Por Giulliano Martini. Em discurso no Foro Italico, em Roma, a presidente do Conselho, Giorgia Meloni, definiu o sufrágio feminino como um dos momentos constitutivos da República italiana e dirigiu um pensamento às mulheres iranianas que lutam por liberdade.
Na cerimônia que marca os 80 anos do primeiro voto feminino — evento intitulado ‘1946-2026 Voto alle donne. La democrazia compie ottant’anni’ — Meloni reafirmou a urgência de consolidar direitos e oportunidades. ‘Garantir as pari opportunità e uma sociedade autenticamente meritocrática é uma batalha que ainda precisamos vencer’, declarou a primeira‑ministra, segundo transcrição oficial de seu pronunciamento.

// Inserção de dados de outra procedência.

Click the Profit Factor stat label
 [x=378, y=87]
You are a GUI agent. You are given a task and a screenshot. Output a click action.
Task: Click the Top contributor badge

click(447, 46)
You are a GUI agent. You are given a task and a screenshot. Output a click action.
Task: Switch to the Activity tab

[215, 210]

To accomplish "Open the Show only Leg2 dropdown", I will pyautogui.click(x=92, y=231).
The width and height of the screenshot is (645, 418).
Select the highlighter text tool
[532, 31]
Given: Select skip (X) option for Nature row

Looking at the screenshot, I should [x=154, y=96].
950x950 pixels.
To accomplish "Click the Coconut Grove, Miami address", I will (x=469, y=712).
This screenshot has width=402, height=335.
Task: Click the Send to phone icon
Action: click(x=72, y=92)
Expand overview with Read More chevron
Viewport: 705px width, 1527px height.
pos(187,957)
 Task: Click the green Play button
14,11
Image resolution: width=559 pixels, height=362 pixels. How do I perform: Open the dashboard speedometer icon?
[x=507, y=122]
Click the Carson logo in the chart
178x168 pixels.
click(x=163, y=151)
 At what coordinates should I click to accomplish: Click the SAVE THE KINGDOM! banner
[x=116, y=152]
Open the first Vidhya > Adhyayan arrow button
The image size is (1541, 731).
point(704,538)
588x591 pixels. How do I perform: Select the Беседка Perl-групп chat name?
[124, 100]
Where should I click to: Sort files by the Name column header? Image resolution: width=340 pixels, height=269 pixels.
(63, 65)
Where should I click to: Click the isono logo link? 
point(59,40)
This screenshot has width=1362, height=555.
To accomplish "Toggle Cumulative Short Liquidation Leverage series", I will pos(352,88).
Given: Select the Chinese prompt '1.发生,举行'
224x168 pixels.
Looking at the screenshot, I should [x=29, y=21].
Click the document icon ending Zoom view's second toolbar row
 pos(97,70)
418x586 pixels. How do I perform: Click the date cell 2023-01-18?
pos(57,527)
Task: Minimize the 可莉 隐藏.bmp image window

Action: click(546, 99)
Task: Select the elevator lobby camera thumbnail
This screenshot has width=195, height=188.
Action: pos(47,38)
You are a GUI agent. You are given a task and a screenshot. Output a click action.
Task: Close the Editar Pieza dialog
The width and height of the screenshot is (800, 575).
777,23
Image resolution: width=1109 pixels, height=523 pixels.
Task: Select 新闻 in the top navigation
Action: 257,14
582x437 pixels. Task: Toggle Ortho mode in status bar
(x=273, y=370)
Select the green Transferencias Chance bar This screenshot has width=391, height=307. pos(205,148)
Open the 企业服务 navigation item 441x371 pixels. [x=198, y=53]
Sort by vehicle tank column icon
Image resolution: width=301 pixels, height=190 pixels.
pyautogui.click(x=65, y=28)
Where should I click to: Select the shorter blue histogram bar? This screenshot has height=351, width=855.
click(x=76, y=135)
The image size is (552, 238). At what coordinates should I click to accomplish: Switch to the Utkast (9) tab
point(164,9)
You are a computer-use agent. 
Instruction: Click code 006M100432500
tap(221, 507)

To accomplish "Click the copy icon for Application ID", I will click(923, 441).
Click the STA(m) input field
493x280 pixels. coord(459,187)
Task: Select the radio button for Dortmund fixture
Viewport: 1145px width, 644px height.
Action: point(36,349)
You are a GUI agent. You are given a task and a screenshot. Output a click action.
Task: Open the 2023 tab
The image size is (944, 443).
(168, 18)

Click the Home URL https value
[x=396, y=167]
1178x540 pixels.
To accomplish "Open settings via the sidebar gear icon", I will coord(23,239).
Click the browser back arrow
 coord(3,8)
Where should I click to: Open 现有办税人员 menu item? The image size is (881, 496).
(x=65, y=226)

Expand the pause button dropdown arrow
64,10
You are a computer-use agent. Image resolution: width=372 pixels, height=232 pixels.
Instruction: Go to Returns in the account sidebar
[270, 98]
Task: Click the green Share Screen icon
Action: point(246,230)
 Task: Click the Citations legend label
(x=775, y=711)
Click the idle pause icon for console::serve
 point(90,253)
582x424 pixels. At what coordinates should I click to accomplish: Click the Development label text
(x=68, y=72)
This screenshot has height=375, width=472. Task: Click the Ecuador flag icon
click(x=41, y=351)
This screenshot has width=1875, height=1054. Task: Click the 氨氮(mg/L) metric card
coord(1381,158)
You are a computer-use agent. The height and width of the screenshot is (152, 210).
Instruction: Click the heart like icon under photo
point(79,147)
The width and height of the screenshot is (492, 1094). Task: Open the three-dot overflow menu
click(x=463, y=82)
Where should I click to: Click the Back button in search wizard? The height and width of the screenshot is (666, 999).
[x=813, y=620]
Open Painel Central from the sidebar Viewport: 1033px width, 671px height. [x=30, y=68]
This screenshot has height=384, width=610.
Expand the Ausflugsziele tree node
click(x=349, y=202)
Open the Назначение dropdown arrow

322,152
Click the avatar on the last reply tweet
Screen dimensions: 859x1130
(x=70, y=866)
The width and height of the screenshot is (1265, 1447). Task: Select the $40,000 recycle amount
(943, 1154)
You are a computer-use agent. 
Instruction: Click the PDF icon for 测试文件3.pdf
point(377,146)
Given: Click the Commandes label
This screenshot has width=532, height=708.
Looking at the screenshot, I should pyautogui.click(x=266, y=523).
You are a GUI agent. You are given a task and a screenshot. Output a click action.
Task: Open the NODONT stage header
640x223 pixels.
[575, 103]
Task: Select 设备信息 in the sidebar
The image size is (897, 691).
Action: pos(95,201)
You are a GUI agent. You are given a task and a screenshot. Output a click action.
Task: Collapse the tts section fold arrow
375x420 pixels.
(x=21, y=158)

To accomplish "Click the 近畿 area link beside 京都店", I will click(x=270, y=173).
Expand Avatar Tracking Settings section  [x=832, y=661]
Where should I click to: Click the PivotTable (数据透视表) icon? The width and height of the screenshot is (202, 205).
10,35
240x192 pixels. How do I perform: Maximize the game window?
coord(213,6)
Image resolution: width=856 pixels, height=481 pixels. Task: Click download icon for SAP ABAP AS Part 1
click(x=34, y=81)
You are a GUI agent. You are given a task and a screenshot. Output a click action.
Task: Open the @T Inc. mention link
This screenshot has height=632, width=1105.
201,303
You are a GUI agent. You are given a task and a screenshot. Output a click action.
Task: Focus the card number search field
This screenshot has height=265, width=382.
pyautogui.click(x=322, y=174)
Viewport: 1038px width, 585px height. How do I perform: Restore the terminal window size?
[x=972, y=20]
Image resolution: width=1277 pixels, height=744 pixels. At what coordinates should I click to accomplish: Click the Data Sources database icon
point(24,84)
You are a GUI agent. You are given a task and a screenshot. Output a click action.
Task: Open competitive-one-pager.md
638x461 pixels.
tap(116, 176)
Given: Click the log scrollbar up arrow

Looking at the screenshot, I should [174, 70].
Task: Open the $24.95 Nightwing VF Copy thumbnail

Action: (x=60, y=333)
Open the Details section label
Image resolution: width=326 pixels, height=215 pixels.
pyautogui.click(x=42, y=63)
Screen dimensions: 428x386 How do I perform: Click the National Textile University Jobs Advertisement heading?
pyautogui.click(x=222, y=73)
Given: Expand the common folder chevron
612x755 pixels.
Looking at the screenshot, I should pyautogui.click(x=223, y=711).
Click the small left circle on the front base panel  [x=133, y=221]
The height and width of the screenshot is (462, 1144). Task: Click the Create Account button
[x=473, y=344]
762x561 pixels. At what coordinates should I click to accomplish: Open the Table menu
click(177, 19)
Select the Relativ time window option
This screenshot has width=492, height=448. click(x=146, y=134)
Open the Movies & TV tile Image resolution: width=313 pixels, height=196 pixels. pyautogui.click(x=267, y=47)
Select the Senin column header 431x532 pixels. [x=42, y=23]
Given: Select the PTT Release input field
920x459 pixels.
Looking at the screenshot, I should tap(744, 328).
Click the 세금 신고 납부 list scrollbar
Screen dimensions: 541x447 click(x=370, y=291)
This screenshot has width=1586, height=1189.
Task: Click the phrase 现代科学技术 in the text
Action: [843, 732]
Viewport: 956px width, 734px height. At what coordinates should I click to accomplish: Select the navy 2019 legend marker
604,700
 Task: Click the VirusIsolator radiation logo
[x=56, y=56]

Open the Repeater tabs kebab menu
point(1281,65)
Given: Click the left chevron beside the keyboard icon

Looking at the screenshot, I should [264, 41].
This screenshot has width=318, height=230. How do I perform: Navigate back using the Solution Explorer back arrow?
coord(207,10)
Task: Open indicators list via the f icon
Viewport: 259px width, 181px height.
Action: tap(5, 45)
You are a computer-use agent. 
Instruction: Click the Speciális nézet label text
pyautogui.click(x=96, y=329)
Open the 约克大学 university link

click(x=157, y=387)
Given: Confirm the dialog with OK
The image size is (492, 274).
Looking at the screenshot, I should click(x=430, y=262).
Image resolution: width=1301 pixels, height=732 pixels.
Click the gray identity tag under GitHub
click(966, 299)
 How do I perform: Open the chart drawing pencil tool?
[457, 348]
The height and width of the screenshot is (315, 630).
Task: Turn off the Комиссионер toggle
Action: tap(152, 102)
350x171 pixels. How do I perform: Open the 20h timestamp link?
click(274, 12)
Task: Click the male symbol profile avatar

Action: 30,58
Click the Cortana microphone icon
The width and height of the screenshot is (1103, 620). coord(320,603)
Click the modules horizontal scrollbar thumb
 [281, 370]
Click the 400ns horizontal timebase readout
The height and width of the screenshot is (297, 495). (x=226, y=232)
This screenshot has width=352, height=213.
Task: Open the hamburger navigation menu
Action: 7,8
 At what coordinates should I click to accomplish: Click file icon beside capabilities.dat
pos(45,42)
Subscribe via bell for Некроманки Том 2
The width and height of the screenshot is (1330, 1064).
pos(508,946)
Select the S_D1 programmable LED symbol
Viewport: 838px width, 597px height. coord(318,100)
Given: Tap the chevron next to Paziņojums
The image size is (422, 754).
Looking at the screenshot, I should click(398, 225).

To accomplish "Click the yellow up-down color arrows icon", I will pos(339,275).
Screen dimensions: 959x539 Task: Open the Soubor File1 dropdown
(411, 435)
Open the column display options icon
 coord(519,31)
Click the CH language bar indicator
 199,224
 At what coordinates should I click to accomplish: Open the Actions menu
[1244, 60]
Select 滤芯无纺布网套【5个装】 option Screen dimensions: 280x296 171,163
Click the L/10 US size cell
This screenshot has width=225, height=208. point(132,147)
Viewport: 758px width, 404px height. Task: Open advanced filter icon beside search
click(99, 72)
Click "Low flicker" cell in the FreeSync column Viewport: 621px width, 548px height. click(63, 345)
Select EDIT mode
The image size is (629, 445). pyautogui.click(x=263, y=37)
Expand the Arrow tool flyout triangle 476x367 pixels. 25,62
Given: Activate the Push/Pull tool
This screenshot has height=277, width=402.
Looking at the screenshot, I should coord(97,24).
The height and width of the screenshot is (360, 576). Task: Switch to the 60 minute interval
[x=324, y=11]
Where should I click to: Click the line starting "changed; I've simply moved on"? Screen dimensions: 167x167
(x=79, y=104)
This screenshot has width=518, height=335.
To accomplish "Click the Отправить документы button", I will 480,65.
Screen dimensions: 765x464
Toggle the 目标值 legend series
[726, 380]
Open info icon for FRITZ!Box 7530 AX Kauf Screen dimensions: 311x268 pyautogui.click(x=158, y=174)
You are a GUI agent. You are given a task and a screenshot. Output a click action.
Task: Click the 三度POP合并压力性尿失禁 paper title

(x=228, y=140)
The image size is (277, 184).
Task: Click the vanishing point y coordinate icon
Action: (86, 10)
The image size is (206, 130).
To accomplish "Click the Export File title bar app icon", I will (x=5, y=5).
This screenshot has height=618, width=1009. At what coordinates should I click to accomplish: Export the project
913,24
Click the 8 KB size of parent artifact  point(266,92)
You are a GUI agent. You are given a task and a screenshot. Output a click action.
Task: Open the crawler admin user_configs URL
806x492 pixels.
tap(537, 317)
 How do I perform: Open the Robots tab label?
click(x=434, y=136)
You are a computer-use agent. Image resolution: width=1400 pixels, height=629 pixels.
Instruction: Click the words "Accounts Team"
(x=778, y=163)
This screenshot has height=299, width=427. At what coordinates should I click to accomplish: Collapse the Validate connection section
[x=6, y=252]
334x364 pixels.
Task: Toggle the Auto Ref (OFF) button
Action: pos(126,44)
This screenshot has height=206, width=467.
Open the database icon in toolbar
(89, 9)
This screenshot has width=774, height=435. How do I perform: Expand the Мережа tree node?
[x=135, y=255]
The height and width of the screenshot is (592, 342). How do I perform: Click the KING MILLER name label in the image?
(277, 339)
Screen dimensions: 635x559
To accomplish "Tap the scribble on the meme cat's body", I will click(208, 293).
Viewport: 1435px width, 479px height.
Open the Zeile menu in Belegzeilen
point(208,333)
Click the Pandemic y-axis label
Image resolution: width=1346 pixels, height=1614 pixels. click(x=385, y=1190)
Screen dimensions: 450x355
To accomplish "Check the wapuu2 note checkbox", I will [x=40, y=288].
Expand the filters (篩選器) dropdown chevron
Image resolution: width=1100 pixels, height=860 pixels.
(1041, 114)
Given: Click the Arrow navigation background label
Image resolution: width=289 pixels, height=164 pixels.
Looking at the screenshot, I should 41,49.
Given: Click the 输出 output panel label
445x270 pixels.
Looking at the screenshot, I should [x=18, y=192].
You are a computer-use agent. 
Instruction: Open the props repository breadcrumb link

Segundo Meloni, o papel do Estado deve ser ‘garantir que a partida não seja viciada’, oferecendo igualdade no ponto de partida para que todos compitam sob as mesmas condições; depois, caberá a cada um demonstrar valor e competência. ‘A paridade não é uma concessão, é um direito — um direito por tempo demasiadamente negado e que ainda hoje enfrenta obstáculos’, acrescentou.
A premiê destacou como ‘o resultado do qual me orgulho mais’ foi o atual recorde histórico de ocupação feminina na Itália, alcançado após anos de estagnação nas taxas de participação das mulheres no mercado de trabalho.
Meloni também fez referência direta ao cenário internacional: ‘Vivemos uma nova e perigosa crise internacional. Nosso pensamento não pode deixar de ir às mulheres e às meninas iranianas, que enfrentam prisão e tortura para reivindicar sua liberdade. Elas nos lembram, com sua tenacidade, do valor das conquistas que alcançamos’.
Ao traçar o quadro histórico, a presidente do Conselho recordou o 10 de março de 1946 como marco inicial: foram as primeiras eleições administrativas com participação de homens e mulheres, inaugurando o sufrágio universal no país. ‘Graças àquela jornada, seis mulheres puderam vestir, pela primeira vez, a faixa tricolor — hoje vistas representadas por muitas outras’, afirmou.
Meloni situou o 10 de março como ‘o primeiro passo de uma caminhada que não está concluída’, lembrando etapas subsequentes que moldaram a República — entre elas o referendo institucional que consolidou a nascente República e a entrada das primeiras 21 mulheres nas instituições parlamentares.
Na parte final de seu discurso, a chefe de governo dirigiu conselhos diretos às mulheres presentes: não se render aos preconceitos, não dar crédito a quem tenta minimizá‑las e transformar o fato de serem subestimadas em vantagem estratégica. ‘Não acreditem nunca nos limites que outros decidiram por vocês; os únicos limites são aqueles que vocês próprias definem’, disse, conclamando autonomia e liberdade.
O tom do evento foi de celebração institucional, com ênfase no caráter fundacional do sufrágio feminino para a Itália contemporânea e na necessidade de consolidar direitos em âmbito social e laboral. A ligação simbólica com as lutas atuais de mulheres em outros países, sobretudo no Irã, reforçou o aspecto transnacional do tema e o compromisso público com a defesa das liberdades civis.
Apuração e cruzamento de fontes: discurso oficial de Giorgia Meloni no Foro Italico (Roma); datas e números históricos verificados a partir de arquivos institucionais sobre o sufrágio feminino de 1946.